Abstract

Osteochondral lesions (OCLs) are a diverse group of articular cartilage lesions with or without a subchondral component. They often result from ankle injuries in the young population. Lateral talar dome lesions are encountered more frequently in trauma. Bone marrow stimulation with microfracture is an established form of treatment for symptomatic OCL in the literature; however, reparative fibrocartilaginous tissue has inferior wear characteristics to hyaline cartilage, and clinical symptoms have been found to recur in 2 years. Recalcitrant OCL already treated with microfracture presents a considerable challenge to clinicians. Results of microfracture combined with chitosan-based biomaterial have been reported favorably in hip and knee.
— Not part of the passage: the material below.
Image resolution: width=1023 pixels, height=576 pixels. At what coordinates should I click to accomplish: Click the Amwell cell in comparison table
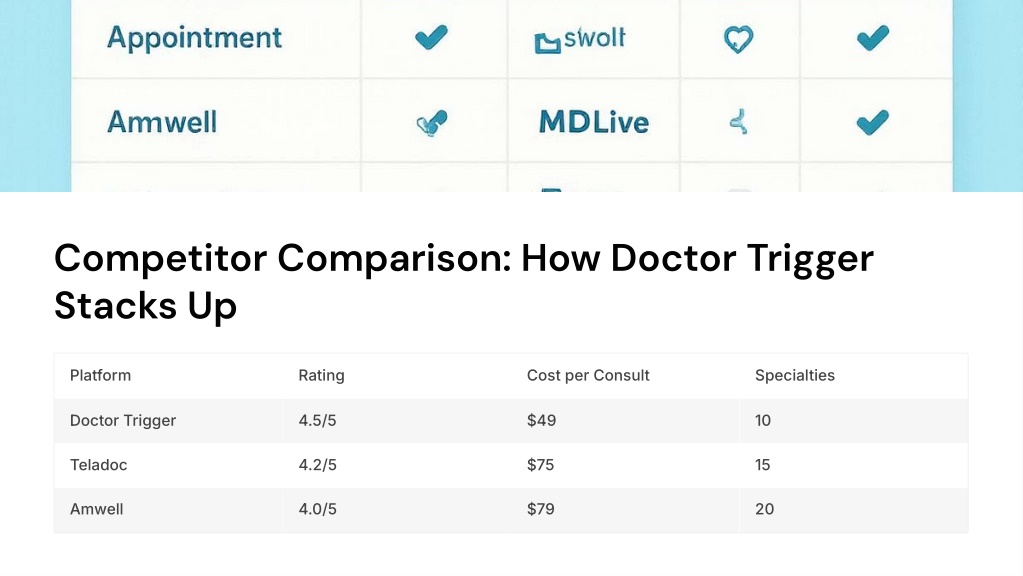[97, 509]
Chitosan glycerol phosphate has cationic properties that enhance clot adhesiveness within the space of an OCL and prevent blood clot retraction. Greater volume and better quality of reparative tissue using chitosan have been demonstrated in randomized controlled trials and in vivo studies. We prospectively report chitosan blood implant with microfracture results in patients with recalcitrant talar OCLs who were previously treated with microfracture alone in a single-surgeon study. We found a statistically significant improvement in Foot and Ankle outcome score (FAOS) and EQ-5D, with an average follow-up of >2 years.